(Image: Mitchell Squire/Private Media)

Here’s a back-to-the-future trend in news: the good old wire service, now remade to meet emerging and independent media needs on the attention economy battlefield against the power of both big tech and old media.

It’s a critical part of new media infrastructure, offering emerging and independent media a reliable floor of news and content to build their audiences. How critical? Important enough to annoy the old media duopoly to a degree that they’d close Australia’s domestic wire service, AAP, just last year.

Think of the new shared digital news services — like 360Info being launched out of Monash University today — as the 21st century version of the telegraph wires (or, before that, carrier pigeons) that globalised news supply chains to build mass media 150 years ago.

Initially distributing through the new not-for-profit AAP newswire, 360Info is aimed at publishing and broadcasting content partners across the Asia-Pacific by unlocking the university’s research and data on the big picture challenges, reworking them journalistically through a nine-person team of editors and producers based at the Monash Caulfield campus and sharing with content publishers under a Creative Commons licence. Next step are expanded partnerships with universities in London, Hong Kong, Nairobi and Delhi.

It’s a similar leveraging of higher-education research as Australia’s earlier news media innovation, The Conversation. (Also midwifed by Andrew Jaspan, now the driving force behind 360Info.)

The difference? The Conversation is “consumer-facing” — aimed at you, the reader. The new 360Info offers in-depth news analysis to other publishers on the likes of climate, food or energy — subjects that don’t lend themselves to the daily news cycle. Its initial packaging is a free special report each Monday, able to be adapted by subscribing publishers to specific audience needs for longer weekend reads.

There’s no website, no social media – none of the hard marketing to pull readers into their site where they can be monetised (in the case of The Conversation, this occurs through a gentle ask for donations).

Strengthening content diversity through networks and sharing for new (or some not-so-new) players is critical for the media ecosystem.

Across the Tasman, Radio New Zealand shares copy with most media. They manage the local democracy project funded by NZ on Air to hire journalists in largely provincial towns to file for both the local paper and RNZ. The BBC has similar arrangements in the UK. (The ABC does not.)

Initially, 360Info is piggy-backing off the new AAP wire service launched in July last year after the former co-owners, News and Nine, decided that they’d rather go without than own an organisation that benefited their competitors among emerging media.

The Nine-News hit threatened to freeze out new players from easy access to breaking news. Eventually, they agreed to sell to a not-for-profit consortium of investors and philanthropists who downsized and relaunched with a focus on breaking news, particularly from courts and sports.

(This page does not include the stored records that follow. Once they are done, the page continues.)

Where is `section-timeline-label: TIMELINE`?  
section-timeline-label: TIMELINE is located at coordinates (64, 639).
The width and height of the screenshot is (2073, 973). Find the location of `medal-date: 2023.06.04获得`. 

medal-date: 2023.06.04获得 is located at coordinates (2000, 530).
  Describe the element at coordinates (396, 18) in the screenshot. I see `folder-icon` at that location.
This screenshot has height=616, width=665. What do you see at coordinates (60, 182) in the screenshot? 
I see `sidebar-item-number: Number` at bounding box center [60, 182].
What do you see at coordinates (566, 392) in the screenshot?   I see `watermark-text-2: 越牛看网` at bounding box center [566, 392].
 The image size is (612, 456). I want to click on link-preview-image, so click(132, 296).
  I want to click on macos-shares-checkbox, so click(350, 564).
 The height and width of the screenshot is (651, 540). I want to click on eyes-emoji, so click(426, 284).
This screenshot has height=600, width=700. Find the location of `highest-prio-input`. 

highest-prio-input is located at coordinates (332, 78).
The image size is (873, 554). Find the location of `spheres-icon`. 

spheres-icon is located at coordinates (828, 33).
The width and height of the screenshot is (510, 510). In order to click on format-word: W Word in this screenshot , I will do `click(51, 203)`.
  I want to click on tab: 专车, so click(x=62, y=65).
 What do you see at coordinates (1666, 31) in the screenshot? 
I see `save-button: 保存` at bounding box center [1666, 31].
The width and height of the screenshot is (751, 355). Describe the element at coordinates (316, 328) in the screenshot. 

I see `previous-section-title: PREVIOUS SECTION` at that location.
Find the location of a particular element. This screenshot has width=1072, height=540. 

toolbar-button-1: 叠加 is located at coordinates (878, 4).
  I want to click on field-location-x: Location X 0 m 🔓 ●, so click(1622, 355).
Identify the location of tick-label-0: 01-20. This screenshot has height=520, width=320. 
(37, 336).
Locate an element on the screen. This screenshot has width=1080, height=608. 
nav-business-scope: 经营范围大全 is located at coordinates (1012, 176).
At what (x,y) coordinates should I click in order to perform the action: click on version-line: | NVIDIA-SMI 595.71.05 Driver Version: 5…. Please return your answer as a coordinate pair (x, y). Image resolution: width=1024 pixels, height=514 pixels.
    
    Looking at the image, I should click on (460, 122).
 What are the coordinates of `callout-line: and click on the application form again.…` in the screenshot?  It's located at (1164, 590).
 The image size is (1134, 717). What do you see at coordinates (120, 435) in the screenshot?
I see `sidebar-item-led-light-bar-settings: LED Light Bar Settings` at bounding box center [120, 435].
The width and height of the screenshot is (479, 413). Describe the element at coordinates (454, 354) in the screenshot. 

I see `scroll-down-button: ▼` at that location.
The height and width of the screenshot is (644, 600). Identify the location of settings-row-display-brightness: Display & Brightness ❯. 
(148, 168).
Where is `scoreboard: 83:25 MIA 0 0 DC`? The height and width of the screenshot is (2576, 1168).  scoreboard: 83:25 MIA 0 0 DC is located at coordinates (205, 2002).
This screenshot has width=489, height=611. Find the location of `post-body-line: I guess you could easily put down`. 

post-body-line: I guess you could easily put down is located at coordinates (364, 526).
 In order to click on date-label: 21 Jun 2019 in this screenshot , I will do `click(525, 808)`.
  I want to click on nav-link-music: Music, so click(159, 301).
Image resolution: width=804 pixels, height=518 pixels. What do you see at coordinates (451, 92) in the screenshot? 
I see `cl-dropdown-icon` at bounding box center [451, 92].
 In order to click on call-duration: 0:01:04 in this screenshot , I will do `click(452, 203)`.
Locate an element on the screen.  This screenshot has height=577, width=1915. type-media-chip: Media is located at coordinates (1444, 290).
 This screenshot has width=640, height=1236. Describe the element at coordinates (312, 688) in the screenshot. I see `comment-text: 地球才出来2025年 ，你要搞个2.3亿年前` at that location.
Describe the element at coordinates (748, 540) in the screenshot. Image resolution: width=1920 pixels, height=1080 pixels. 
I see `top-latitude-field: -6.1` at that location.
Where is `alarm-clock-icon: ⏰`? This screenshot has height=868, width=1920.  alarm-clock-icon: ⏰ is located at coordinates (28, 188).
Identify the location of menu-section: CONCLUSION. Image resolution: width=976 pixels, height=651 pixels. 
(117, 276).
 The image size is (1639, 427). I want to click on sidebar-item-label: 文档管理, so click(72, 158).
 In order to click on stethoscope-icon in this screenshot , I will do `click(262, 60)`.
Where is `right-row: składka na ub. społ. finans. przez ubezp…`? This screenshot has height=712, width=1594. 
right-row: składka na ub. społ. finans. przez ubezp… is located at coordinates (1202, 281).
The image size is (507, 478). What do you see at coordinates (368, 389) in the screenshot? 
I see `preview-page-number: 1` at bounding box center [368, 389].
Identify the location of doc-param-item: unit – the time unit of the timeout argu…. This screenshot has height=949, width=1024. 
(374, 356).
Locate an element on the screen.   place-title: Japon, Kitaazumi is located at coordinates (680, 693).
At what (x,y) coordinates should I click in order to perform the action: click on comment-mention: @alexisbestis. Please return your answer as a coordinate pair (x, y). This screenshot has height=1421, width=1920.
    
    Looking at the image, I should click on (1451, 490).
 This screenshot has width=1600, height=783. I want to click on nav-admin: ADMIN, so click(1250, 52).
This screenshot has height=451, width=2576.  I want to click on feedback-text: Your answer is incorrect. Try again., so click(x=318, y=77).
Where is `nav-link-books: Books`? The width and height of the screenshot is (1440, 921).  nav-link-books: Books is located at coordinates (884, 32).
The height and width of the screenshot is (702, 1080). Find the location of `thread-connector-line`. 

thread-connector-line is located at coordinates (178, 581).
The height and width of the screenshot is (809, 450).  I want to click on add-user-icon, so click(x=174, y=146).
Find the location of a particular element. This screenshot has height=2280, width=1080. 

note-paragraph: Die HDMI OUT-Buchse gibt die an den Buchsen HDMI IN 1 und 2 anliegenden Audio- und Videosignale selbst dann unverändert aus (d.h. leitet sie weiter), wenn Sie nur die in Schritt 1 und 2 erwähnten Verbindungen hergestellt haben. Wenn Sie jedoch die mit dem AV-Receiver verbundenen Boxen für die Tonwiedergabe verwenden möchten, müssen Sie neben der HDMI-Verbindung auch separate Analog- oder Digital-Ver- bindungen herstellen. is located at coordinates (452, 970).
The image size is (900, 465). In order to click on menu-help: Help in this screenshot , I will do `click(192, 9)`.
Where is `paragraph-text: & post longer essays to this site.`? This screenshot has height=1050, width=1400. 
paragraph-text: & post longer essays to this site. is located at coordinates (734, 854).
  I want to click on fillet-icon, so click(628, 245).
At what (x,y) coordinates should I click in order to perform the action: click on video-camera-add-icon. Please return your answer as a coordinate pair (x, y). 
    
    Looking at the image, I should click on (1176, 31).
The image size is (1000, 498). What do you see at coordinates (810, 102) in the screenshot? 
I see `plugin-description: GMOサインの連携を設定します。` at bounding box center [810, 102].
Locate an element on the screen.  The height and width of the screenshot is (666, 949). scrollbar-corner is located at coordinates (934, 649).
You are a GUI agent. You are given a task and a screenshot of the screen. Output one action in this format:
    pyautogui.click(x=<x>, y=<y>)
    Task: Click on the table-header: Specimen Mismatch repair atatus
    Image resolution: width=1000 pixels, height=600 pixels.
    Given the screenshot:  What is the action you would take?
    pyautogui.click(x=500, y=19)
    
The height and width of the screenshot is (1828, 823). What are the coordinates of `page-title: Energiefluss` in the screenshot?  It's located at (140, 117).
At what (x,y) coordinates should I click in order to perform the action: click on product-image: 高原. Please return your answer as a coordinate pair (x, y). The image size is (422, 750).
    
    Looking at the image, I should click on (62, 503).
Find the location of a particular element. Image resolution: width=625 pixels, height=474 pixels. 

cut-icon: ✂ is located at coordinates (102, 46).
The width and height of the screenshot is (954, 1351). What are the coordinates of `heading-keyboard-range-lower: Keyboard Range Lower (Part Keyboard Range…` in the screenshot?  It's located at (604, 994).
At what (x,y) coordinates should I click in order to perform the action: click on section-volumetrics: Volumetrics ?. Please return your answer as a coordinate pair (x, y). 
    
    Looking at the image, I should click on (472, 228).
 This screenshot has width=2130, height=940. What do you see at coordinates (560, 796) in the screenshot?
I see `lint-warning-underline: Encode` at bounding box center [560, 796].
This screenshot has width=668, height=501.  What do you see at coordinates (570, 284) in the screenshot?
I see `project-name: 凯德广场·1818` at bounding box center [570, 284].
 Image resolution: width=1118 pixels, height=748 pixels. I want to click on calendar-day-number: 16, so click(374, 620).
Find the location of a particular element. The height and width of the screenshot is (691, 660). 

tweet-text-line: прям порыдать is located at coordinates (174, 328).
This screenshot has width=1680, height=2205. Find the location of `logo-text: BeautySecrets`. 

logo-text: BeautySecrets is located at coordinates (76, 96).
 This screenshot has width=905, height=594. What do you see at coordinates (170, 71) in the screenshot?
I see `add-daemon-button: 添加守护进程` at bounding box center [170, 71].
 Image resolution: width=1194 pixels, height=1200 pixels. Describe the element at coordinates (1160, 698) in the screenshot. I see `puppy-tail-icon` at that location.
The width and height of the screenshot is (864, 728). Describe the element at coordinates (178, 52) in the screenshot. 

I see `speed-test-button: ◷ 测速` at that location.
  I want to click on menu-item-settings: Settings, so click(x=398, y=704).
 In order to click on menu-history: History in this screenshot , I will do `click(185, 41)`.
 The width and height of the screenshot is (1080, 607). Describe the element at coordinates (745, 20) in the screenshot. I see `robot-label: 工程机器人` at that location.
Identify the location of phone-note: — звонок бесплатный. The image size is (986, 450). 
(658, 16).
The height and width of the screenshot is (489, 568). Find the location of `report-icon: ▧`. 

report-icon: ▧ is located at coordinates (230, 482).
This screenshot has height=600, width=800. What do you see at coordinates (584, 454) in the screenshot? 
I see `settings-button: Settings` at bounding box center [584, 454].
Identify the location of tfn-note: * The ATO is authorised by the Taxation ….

The new AAP held 90% of its clients (including the ABC, and it’s even done some work with Nine), received funding from the federal budget, support from the Judith Nielsen Institute and became one of the few news media organisations to become what’s clumsily known as “Deductible Gift Recipient” so donors get a tax break on their money.

The sale, the structure and the grants sustained AAP’s offering of a high floor of shared independent information. It’s rebuilt to about 100 journalists. Adding the 360info content deepens the offering beyond daily breaking news.

News Corp continues to cast a shadow: after the sale, the US-based company set up an internal NCA (for News Corp Australia) Newswire, rather than patronise AAP. So far, it’s a device for internally allocating costs for shared content within the company, but its long been rumoured that it could undercut AAP by offering its feed to others.

The AAP team held their breath as News’ non-compete deal expired in January. So far, no action. Maybe News found the market too small. Maybe they’re reluctant to poke the competition regulatory bear. Maybe they’ve switched resources to streaming for news, with the launch of Flash last month.

Not that it’s lost an interest in monopoly news services: last week it was reported in talks to buy small-cap ASX news site Stockhead after buying oil digital data and analytics provider OPIS for A$1.55 billion in August. Maybe it’s pivoting its news wire feed ambitions.